而他們,沒有注意到,一個身影,從牆角的陰影之中緩緩的消失。
漫步,漫無目的的漫步,亦或者說是亦步亦趨的閑庭信步,政紀走在前往要去的地方。
這一路,他又見證了幾起激戰和殺戮,他沒有幹涉,也沒有出手,或許說他不知道該幫哪一邊,在這場內鬥之中,不過是自相殘殺罷了,沒有最後的勝者,他也不是誰手中的武器,無從定義哪一方是善,哪一方是惡。
他注定隻是這裏的一個瞬息過客,既然無法長留,也不必用無意義的殺戮來彰顯自己的正義。
如果非要說幫的話,他隻是踐行著自己的感官和想法,幫所想幫之人,救可救之人。
他看到一個七八歲的男孩趴在父親的身上哭號,他看見一個斷了胳膊的女孩在廢墟中呻吟,他看到了一個婦女,被侵犯著,他也看到了一個男人在為了自己的妻女戰鬥著倒在血泊之中,也看到了有人乘著戰亂搶劫著,一切的一切,都是那麼的可悲,那麼的觸目驚心。
在這一場罪惡的戰爭與狂歡中,無數的悲劇和無奈上演著。
政紀走到了一家破壁殘垣的商店內,低下身子,撿起一盒叫不出名字的煙盒,拆開,點上。
許久不抽煙的他,看到這一幕幕,忍不住破例。
香煙帶著淡淡的煙草氣息,將他鼻翼之間的血腥氣泥土氣衝散些許。
“華國人?”政紀轉身剛點燃香煙,一個略帶疑惑的聲音在他剛才沒注意的櫃台後響了起來。

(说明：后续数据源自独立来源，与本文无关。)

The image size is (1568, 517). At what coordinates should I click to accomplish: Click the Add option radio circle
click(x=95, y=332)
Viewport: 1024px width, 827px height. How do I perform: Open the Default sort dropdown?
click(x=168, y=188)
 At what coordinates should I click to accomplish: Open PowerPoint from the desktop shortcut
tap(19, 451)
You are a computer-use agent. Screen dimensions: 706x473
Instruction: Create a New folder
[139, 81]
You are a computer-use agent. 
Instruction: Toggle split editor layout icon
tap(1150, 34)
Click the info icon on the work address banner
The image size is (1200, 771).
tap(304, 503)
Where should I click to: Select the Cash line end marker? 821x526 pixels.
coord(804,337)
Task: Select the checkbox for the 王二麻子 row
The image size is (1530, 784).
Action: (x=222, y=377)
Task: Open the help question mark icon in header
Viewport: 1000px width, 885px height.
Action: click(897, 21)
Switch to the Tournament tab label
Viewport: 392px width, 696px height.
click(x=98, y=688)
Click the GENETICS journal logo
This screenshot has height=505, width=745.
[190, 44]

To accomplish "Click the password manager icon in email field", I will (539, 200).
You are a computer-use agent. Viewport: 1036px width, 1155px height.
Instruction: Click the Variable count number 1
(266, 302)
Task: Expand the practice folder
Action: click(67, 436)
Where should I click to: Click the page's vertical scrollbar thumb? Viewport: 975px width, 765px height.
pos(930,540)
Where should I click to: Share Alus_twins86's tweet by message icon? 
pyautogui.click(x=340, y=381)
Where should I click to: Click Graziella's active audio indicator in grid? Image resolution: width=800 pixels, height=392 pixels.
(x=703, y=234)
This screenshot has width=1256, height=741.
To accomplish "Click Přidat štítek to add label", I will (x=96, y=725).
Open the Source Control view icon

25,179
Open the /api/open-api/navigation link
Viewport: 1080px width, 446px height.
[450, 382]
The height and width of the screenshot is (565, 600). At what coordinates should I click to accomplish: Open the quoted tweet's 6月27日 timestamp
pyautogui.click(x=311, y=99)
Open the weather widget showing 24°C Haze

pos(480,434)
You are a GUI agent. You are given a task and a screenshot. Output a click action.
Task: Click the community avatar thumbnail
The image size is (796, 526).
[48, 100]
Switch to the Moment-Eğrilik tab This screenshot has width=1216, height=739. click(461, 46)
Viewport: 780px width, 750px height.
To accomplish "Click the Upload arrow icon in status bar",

政紀手頓了頓,轉過身,一名亞洲容貌的四十多歲的男子顫顫抖抖的從櫃台後站起身,眼中帶著驚慌和恐懼,四處打量一下沒有危險,期待的看著政紀。
政紀點點頭:“你也是華國人?”
男子的眼中閃過一絲他鄉遇知音的歡喜之色,用力的點點頭,一把將政紀拉過來,蹲在櫃台下。
“我是陝西人,黃生,小心點,外邊現在**武裝在屠殺,”說完,神色怪異的看了眼政紀,顯然政紀剛才從容不迫的神態讓他有些疑惑。
“陝西人?巧了,我是山西人,你怎麼會在這裏?”政紀饒有興趣的問道,顯然沒想到竟然在這裏遇到了自己人。